Black excellence permeates Black Panther, which is the first Marvel film to star a predominantly black cast and employed a mostly African-American crew behind the cameras. “What happened with the crew was, it was being reflected on the screen,” says Kaluuya. “This detail, this richness of different worlds.”
“There’s a waterfall scene where Chad came out for the coronation and I got chills, man,” he says. “I’ve never seen this before, something of this scale. I was like, this is revolutionary in terms of imagery.”
The hype is huge. Black Panther boasts a 99% fresh rating from critics on review site Rotten Tomatoes. Analysts are predicting a $120 million to $150 million haul at the weekend box office, which could best the record for a February release set by 2016’s Deadpool ($132.4 million opening weekend).
Will a superhero-size win for representation change the kind of films Hollywood green-lights?
“I don’t want to say we can do it, because I know we can do this.
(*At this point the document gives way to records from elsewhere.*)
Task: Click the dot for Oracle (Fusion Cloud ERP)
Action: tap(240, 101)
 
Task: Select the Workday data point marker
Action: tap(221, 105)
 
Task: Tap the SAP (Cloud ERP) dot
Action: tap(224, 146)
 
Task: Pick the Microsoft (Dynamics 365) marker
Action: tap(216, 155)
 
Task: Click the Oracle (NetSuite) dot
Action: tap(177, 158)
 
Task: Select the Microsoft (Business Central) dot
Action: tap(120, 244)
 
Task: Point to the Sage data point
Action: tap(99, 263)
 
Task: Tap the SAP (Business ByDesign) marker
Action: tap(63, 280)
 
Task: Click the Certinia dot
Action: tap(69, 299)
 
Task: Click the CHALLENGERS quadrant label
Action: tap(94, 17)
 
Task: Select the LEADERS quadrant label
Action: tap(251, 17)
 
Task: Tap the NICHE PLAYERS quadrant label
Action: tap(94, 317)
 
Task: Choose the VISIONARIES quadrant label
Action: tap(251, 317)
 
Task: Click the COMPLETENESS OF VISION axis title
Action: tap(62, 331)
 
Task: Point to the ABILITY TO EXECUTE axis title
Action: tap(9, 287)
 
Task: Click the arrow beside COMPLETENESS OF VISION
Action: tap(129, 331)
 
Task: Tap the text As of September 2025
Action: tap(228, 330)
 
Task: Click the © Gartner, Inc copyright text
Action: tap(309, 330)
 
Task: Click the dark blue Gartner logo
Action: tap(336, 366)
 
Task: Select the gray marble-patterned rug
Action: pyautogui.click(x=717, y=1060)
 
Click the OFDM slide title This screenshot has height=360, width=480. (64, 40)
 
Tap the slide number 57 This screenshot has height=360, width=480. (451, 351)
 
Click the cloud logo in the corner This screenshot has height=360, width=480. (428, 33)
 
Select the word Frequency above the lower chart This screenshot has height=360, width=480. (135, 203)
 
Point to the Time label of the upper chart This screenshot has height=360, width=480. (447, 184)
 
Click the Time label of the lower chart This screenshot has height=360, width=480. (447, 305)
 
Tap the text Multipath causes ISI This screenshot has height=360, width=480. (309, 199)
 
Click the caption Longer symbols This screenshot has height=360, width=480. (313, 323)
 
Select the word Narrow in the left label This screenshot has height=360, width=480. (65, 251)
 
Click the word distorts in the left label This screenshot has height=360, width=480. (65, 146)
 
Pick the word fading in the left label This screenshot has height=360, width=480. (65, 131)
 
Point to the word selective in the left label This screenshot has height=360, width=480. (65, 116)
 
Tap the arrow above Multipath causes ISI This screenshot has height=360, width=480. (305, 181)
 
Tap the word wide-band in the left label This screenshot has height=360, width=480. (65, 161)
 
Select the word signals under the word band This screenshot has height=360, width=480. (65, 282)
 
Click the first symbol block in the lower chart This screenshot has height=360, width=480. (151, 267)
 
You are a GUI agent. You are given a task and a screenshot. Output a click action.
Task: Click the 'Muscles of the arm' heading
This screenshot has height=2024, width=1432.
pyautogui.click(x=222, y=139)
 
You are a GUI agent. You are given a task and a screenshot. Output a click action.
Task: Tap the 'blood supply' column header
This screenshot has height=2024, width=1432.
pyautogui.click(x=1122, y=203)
I don’t want to be pleading. It’s just like, ‘Do you get it? OK, let’s go, let’s build, let’s make something, let’s reflect the world,’ ” says Kaluuya.
Still, the Academy’s love for Get Out was a shock. “I just wasn’t prepared. I signed up for an indie horror film; you just don’t expect to be at the Oscars as a result of it.”
But he’s just as loyal to Wakanda as W’Kabi. Just try asking him how they shot a scene of his character astride an armored rhino.
“It was a rhino!” he teases. “I did loads of rhino training. I was rolling with the rhinos, don’t worry about it. I’ll put it on my (résumé) now.”
Chadwick Boseman stars as the ruler of Wakanda and its greatest hero in the Marvel superhero film ‘Black Panther.’